New evidence that may emerge includes testimony from several former security guards who were involved in the Xinjiang detention camps.
“At the moment, the strongest evidence would appear to be evidence of incarceration and possibly evidence of enforced sterilisation,” Nice said.
A recent investigation by the AP found that the Chinese government is systematically forcing birth control on Uighurs and other Muslims in an apparent effort to reduce their population.
The report found that authorities regularly subject minority women to pregnancy checks and force intrauterine devices, sterilisation and abortion on hundreds of thousands. While scores have been thrown in detention camps for alleged “religious extremism,” many others were sent to the camps simply for having too many children.
Such enforced sterilisation practices could be found to breach the Genocide Convention, Nice said.
The Chinese Embassy in London did not respond to emailed requests for comment.
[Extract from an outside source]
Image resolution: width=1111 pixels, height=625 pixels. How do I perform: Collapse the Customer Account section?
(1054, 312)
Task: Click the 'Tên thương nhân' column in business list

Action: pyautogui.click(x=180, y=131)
Chinese officials have repeatedly derided allegations of rights abuses in Xinjiang as fabricated, and insist that all ethnicities are treated equally.
China has long suspected the Uighurs, who are mostly Muslim, of harboring separatist tendencies because of their distinct culture, language and religion.
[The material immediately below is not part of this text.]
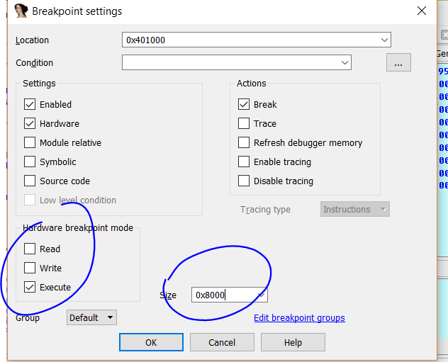Check Refresh debugger memory
Screen dimensions: 448x362
[244, 142]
In a lengthy press conference in August, the Chinese ambassador to the UK played graphic videos of terrorist attacks in Xinjiang to show that the Chinese government's measures there are “necessary and important.”
Ambassador Liu Xiaoming also called allegations about rights abuses in Xinjiang made in Western media “lies of the century," and denied that nearly one million Uighurs have been detained in Xinjiang.
The London tribunal's judgement is not binding on any government. However, Nice said that the process will nonetheless be one way to address the lack of action in tackling the alleged abuses by “filling the gap with reliable information.”
“There is no other way of bringing the leadership of the (Chinese) Communist Party collectively or individually to judgement,” Nice said.
In July, lawyers representing exiled Uighur activists filed a complaint with the International Criminal Court against China, asking the court in The Hague, Netherlands, to investigate the forced repatriation of thousands of Uighurs from Cambodia and Tajikistan and alleged genocide in Xinjiang.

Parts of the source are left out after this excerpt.